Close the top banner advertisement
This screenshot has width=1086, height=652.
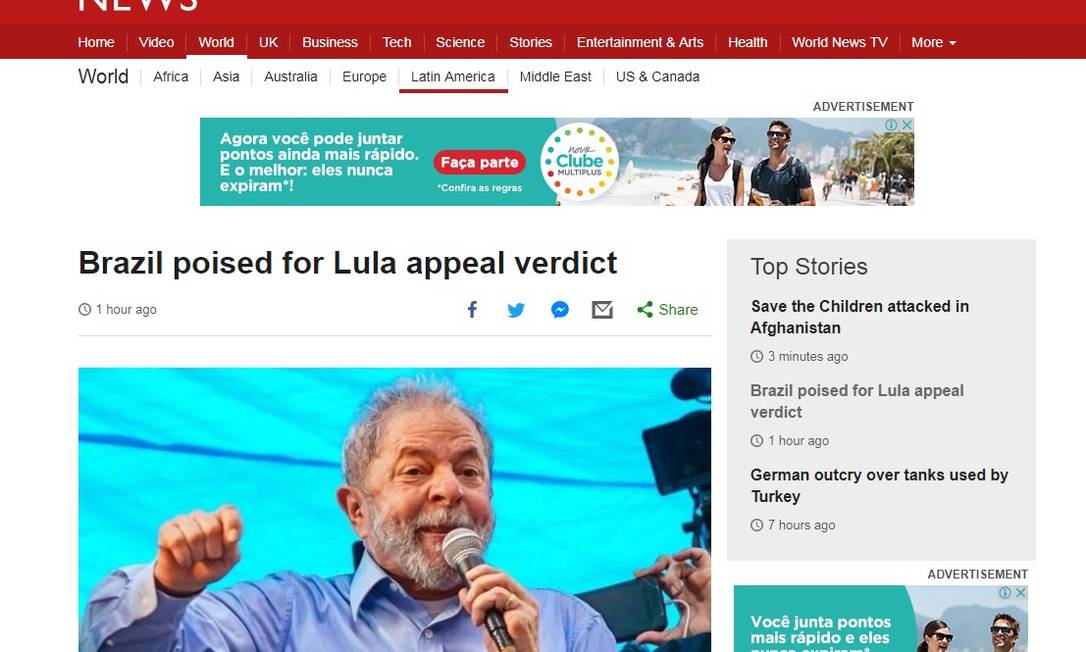coord(907,125)
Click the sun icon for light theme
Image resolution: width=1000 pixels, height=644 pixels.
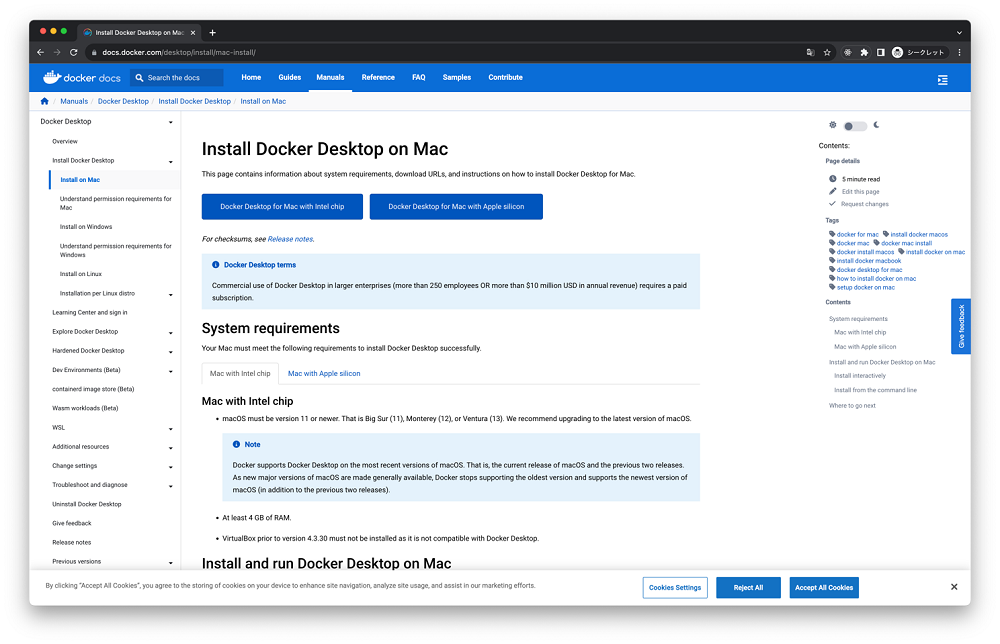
▬▬▬▬▬▬▬▬▬▬
** Exercise details **
Nothing but the lines from the line containing "Click the sun icon for light theme" through the end of the records belongs in the answer, written out exactly, both ends included, without pictures.

** Task solution **
Click the sun icon for light theme
Image resolution: width=1000 pixels, height=644 pixels.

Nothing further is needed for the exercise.